Toronto Star

TDSB ends program with police in schools

- ANDREA GORDON EDUCATION REPORTER

Police officers will no longer be posted in any Toronto high schools, Canada’s largest school board has decided.

Trustees at the Toronto District School Board voted Wednesday night to pull the plug on the decadeold school resource officer (SRO) program.

The move, greeted with cheers from a boardroom full of spectators, was in response to feedback from students, parents and the community who warned the regular presence of armed police officers on school grounds has undermined some of the city’s most vulnerable youth.

“I think it’s a really important moment,” trustee Marit Stiles said after the vote, which was not unanimous.

“The community has been telling us for some time that this program has been problemati­c,” added Stiles, who supported the motion to discontinu­e it.

One opponent who has been advocating an end to the SRO program, called it “a transforma­tive and courageous change” by the board.

“The TDSB has taken a bold stance for equity,” said Andrea Vasquez Jimenez, co-chair of Latinx, Afro-Latin America Abya Yala Education Network (LAEN).

The decision means officers posted to 45 TDSB high schools last year will not return there for regular duties. They had not been in schools this year because the board suspended the SRO program in August pending its review.

The program was launched after the shooting death of student Jordan Manners at C.W. Jefferys, a school in Ford’s ward.

Trustee Tiffany Ford said the SRO program was flawed because it focused on having police at schools in only the most racialized and marginaliz­ed areas.

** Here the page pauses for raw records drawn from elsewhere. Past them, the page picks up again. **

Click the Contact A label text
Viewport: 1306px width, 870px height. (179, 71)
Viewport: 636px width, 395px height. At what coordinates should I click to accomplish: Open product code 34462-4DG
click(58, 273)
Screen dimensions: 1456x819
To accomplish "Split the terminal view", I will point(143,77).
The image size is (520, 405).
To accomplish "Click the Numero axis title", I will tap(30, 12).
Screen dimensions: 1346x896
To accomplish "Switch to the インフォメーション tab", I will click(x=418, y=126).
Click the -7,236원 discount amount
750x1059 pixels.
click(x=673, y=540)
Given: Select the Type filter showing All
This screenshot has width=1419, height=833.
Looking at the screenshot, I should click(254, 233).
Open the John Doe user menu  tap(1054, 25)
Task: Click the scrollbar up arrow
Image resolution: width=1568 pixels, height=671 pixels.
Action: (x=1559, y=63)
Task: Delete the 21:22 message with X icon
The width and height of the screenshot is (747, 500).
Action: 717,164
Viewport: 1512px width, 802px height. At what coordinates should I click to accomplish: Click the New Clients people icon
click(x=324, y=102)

The decision Wednesday followed recommenda­tions earlier this month from TDSB staff, who called for terminatio­n of the program based on results of a six-week review and input from thousands of students, staff, parents and community members.

While a majority of teens reported being satisfied with the SRO program, or had no opinion, staff concluded the thousands who did say that having officers at school made them feel uncomforta­ble, intimidate­d and targeted were far too significan­t to dismiss.

While 57 per cent said having police in school made them feel safer, 46 per cent said they weren’t sure they wanted the program to continue. But 1,715 (11 per cent) said the presence of an officer intimidate­d them and 2,207 — or14 per cent — said they felt watched and targeted as a result.